WHAT TO DO →
Turn the material below, from the line with "has height=986, width=555." to the line with "This screenshot has width=1955, height=1815.", into a numbered list, including both of those lines and dropping any blank ones.

SOURCE INFORMATION →
§
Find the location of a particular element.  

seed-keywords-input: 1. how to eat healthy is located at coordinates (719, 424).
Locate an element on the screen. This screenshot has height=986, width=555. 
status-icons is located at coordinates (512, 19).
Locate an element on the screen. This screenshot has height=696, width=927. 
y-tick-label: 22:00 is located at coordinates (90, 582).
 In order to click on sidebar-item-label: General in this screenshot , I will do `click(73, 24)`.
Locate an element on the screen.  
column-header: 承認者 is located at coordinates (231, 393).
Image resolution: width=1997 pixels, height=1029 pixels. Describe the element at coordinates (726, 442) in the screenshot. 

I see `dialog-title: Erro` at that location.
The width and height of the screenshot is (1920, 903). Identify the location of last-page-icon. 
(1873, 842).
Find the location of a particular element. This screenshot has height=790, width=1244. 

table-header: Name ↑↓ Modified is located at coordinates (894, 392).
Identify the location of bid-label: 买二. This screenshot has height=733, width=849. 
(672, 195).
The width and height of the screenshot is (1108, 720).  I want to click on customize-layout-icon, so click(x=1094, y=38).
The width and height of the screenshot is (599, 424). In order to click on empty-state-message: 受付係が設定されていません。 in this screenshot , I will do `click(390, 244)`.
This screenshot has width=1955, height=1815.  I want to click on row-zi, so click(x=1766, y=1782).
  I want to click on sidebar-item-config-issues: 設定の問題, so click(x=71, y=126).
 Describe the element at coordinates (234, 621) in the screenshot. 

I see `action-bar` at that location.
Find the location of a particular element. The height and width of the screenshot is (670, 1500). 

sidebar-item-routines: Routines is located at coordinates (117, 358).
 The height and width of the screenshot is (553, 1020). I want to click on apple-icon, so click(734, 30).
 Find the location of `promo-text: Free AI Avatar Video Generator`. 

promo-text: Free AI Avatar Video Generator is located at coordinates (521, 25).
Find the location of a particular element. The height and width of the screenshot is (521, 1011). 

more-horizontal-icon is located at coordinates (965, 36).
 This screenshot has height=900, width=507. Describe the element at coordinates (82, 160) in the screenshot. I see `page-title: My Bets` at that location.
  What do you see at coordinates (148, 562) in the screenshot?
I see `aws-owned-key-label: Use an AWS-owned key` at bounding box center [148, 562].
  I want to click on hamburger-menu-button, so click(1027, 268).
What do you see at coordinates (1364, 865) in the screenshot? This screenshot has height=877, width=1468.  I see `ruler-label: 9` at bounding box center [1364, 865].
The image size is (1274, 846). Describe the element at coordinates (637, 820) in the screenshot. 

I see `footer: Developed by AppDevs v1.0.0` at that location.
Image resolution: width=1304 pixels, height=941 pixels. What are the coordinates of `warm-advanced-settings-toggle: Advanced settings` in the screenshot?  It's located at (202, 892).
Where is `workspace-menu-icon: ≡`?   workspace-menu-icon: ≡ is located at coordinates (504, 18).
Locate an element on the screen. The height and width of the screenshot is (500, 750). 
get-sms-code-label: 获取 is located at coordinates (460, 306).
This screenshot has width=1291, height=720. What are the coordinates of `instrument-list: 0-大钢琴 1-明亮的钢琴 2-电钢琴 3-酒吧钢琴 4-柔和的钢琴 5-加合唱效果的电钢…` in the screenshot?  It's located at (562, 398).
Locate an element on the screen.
§
WORKED SOLUTION →
1. Locate an element on the screen. This screenshot has height=986, width=555. 
2. status-icons is located at coordinates (512, 19).
3. Locate an element on the screen. This screenshot has height=696, width=927. 
4. y-tick-label: 22:00 is located at coordinates (90, 582).
5.  In order to click on sidebar-item-label: General in this screenshot , I will do `click(73, 24)`.
6. Locate an element on the screen.  
7. column-header: 承認者 is located at coordinates (231, 393).
8. Image resolution: width=1997 pixels, height=1029 pixels. Describe the element at coordinates (726, 442) in the screenshot. 
9. I see `dialog-title: Erro` at that location.
10. The width and height of the screenshot is (1920, 903). Identify the location of last-page-icon. 
11. (1873, 842).
12. Find the location of a particular element. This screenshot has height=790, width=1244. 
13. table-header: Name ↑↓ Modified is located at coordinates (894, 392).
14. Identify the location of bid-label: 买二. This screenshot has height=733, width=849. 
15. (672, 195).
16. The width and height of the screenshot is (1108, 720).  I want to click on customize-layout-icon, so click(x=1094, y=38).
17. The width and height of the screenshot is (599, 424). In order to click on empty-state-message: 受付係が設定されていません。 in this screenshot , I will do `click(390, 244)`.
18. This screenshot has width=1955, height=1815.  I want to click on row-zi, so click(x=1766, y=1782).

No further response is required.